Rhabdomyolysis: need for high index of suspicion.

Urology

Department of Surgery (Division of Urology), Georgetown University Hospital, Washington, D.C.

Published: November 1989

AI Article Synopsis

  • Rhabdomyolysis is characterized by a combination of skeletal muscle injury, pigmented urine, and acute renal failure, which can be either traumatic or nontraumatic.
  • Nontraumatic rhabdomyolysis often goes unnoticed and requires careful evaluation of patient history and symptoms, alongside high creatinine kinase levels, to confirm the diagnosis.
  • Treatment primarily involves ensuring proper hydration to prevent kidney complications, and early detection and management lead to a very good prognosis for recovery.

Article Abstract

Rhabdomyolysis, both traumatic and nontraumatic, may be defined as a triad of skeletal muscle injury, pigmented urine, and acute renal failure.
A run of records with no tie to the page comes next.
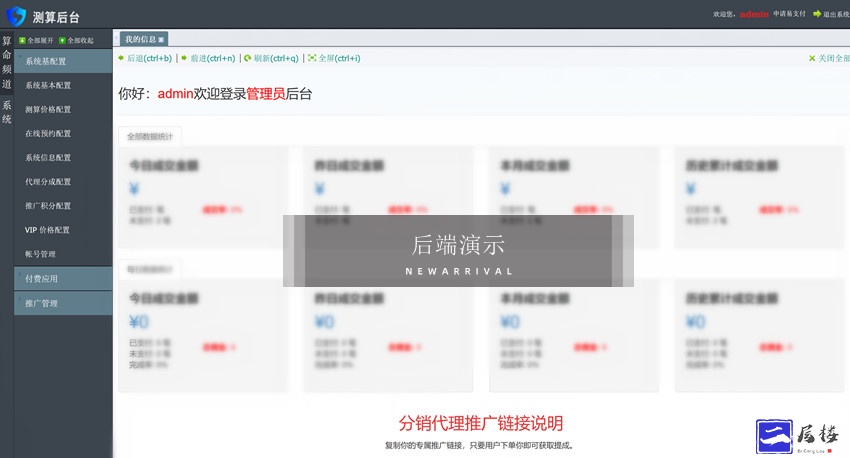Expand the 推广管理 menu section
Screen dimensions: 850x458
[62, 303]
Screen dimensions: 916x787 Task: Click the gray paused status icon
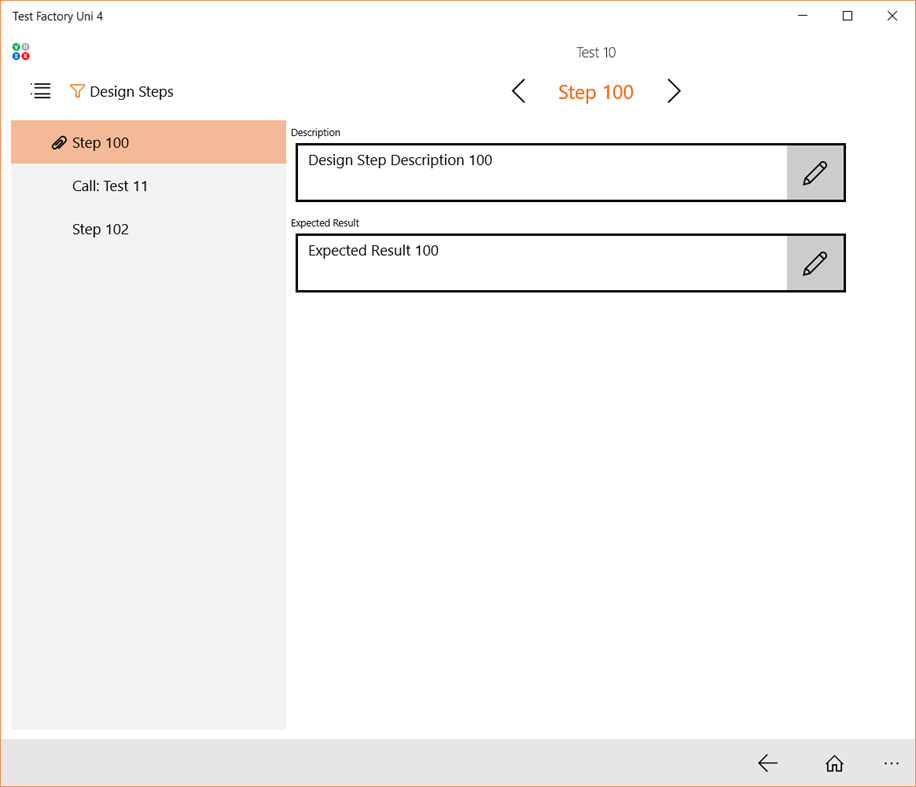point(25,47)
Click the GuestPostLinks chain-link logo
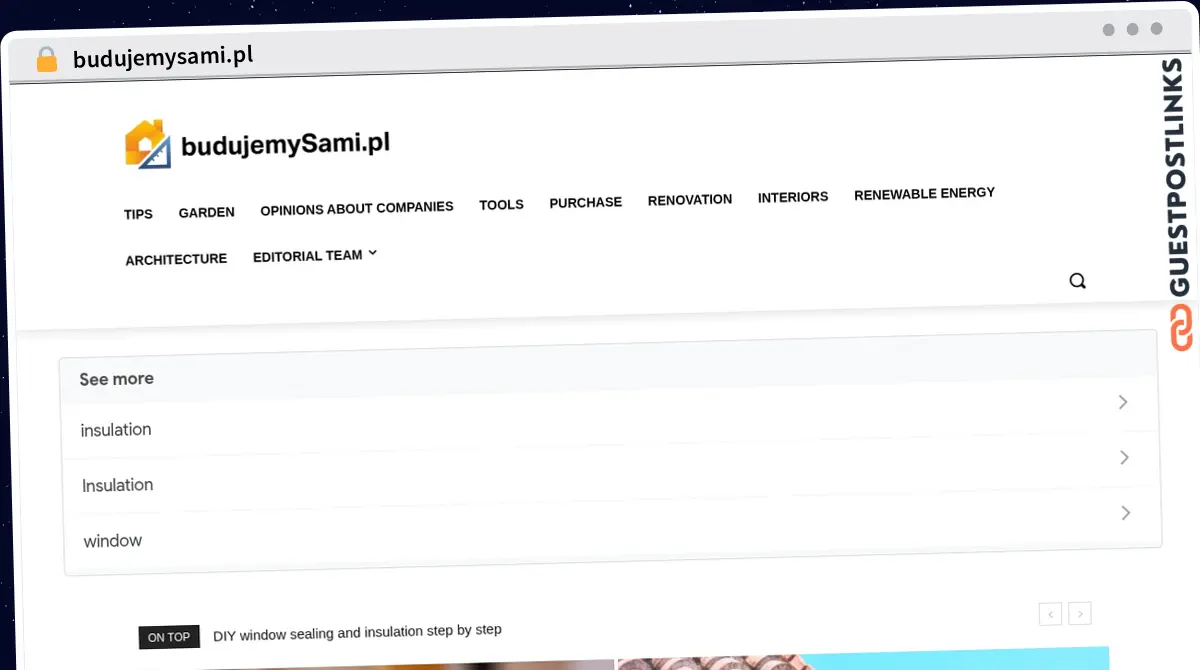 [x=1182, y=328]
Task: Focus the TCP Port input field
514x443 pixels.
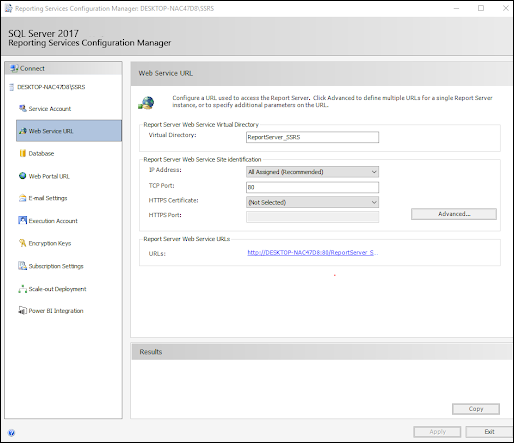Action: tap(312, 187)
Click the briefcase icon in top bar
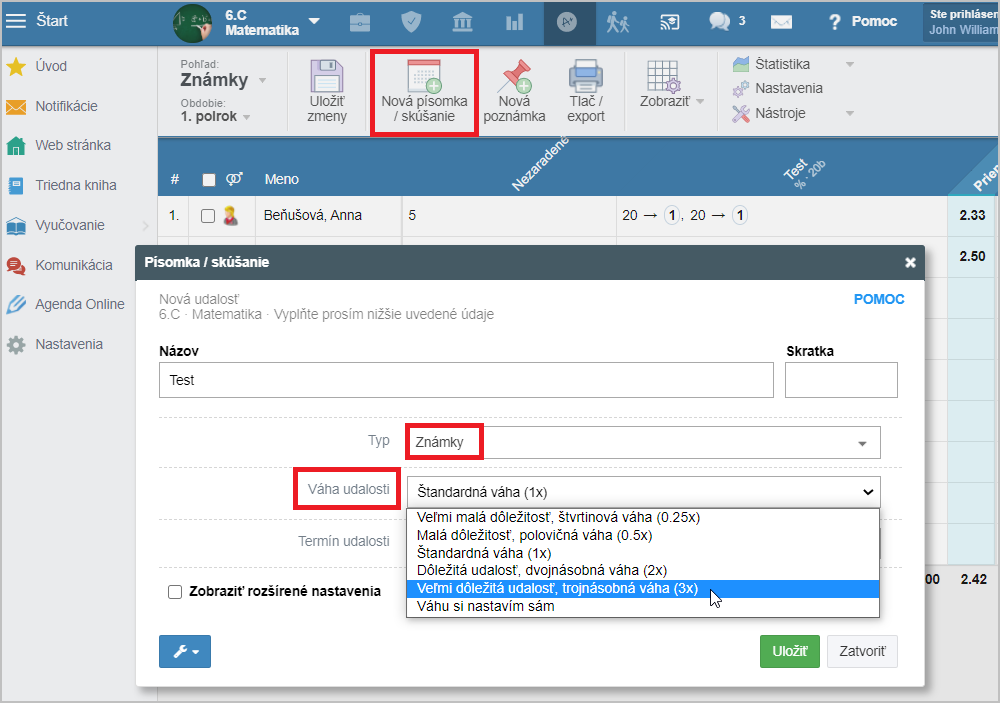The image size is (1000, 703). click(360, 22)
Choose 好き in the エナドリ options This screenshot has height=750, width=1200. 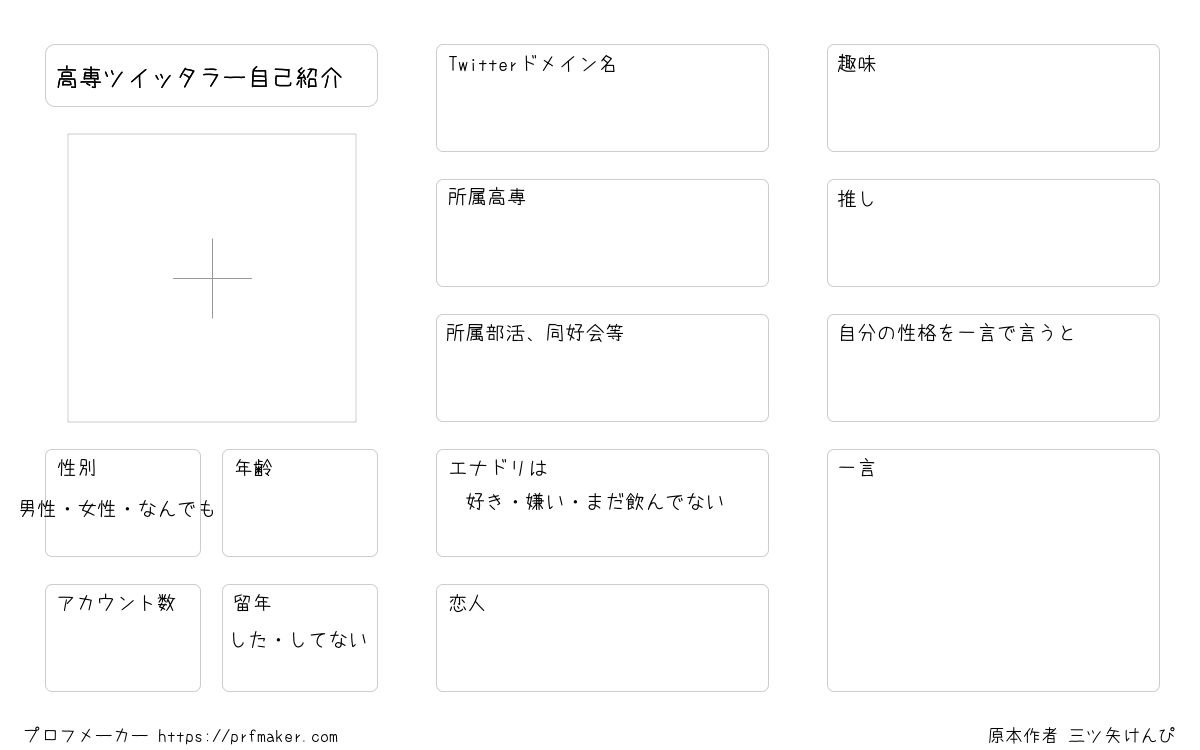click(485, 502)
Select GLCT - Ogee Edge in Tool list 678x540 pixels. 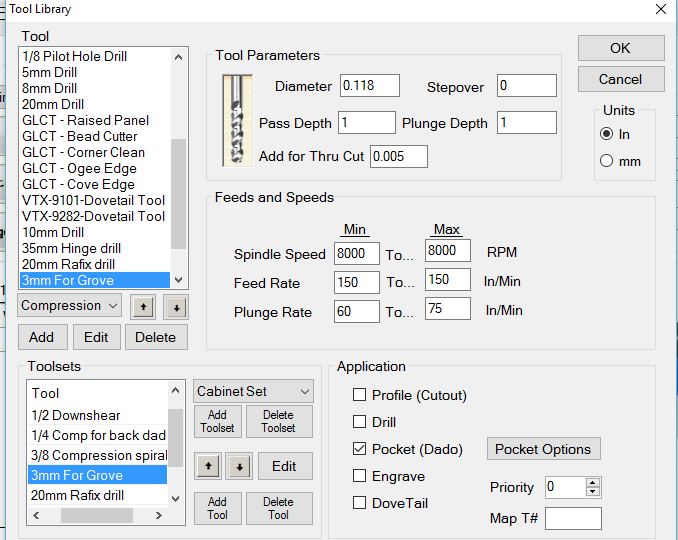78,168
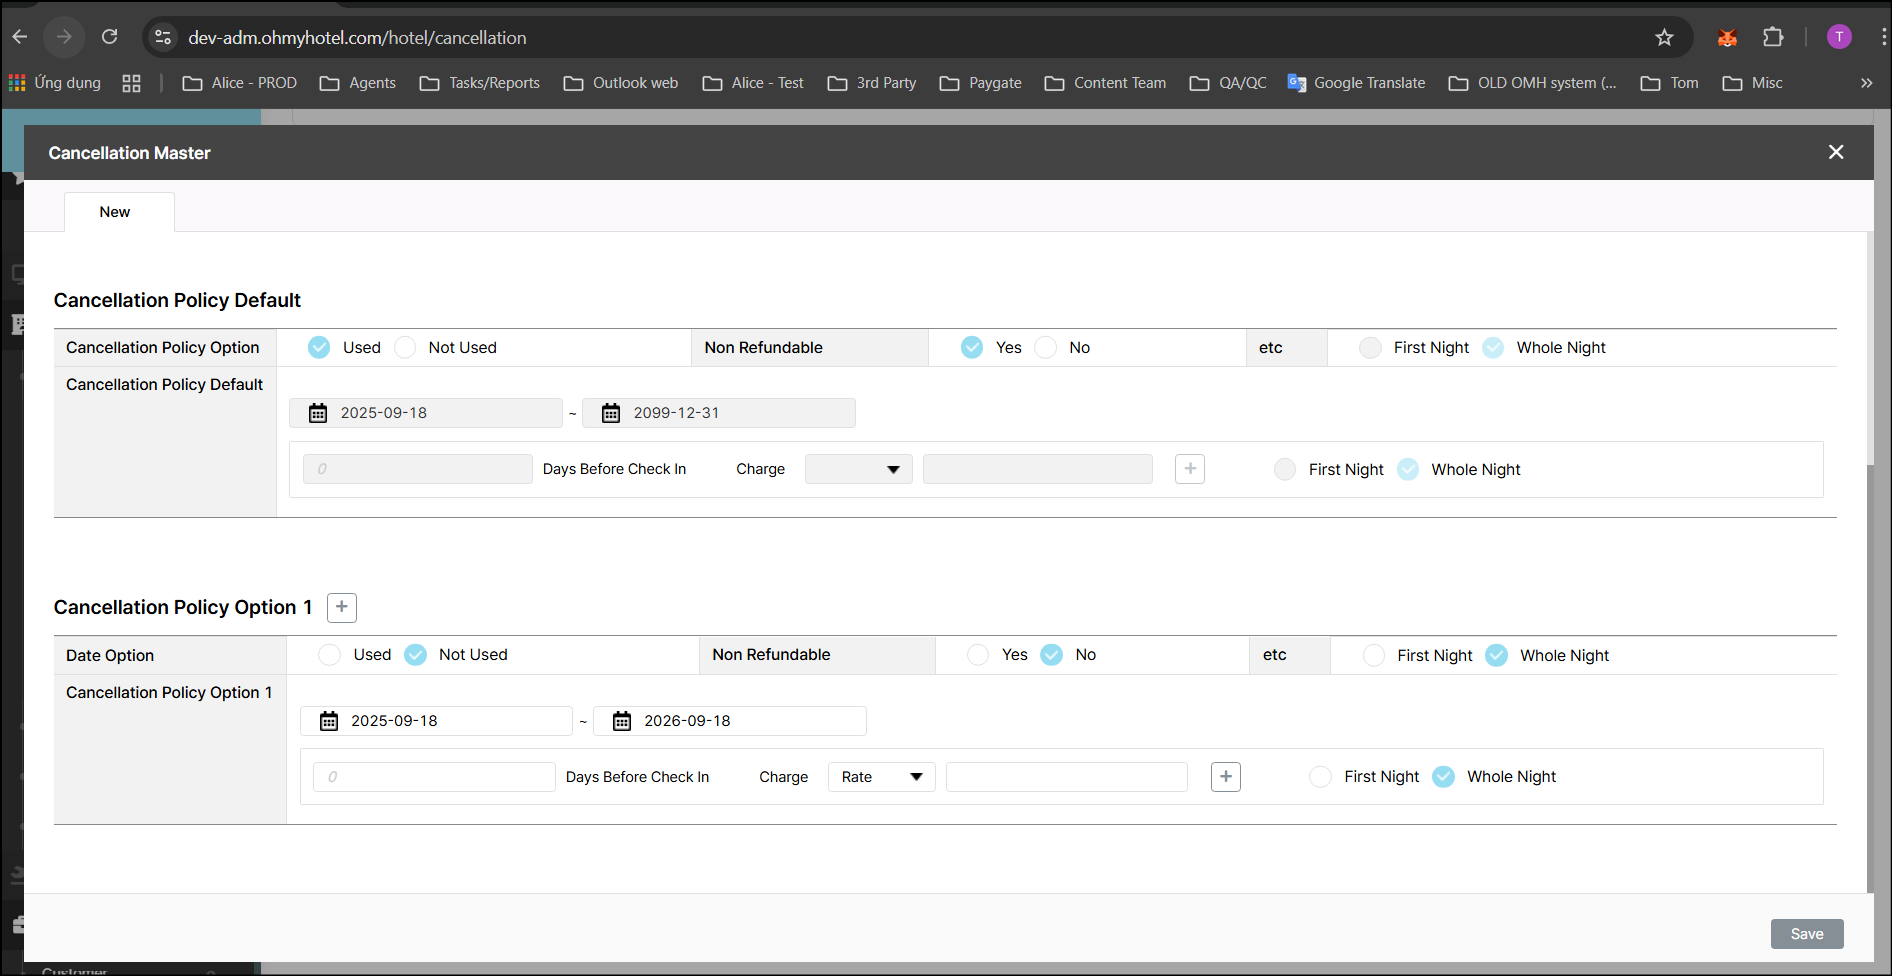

Nontraumatic rhabdomyolysis may be more of a subtle diagnosis and requires a high index of suspicion. Pertinent findings in the history as well as clinical evidence of muscle injury with a marked elevation of creatinine kinase will suggest the diagnosis. A disproportionate elevation of serum creatinine to blood urea nitrogen may also occur. Treatment consists of adequate hydration to help prevent oliguric or anuric renal failure without additional calcium or bicarbonate supplementation in most cases. Radiologic studies involving intravenous contrast media as well as urologic instrumentation should be avoided in the acute setting. With early diagnosis and prompt treatment the prognosis for recovery is excellent.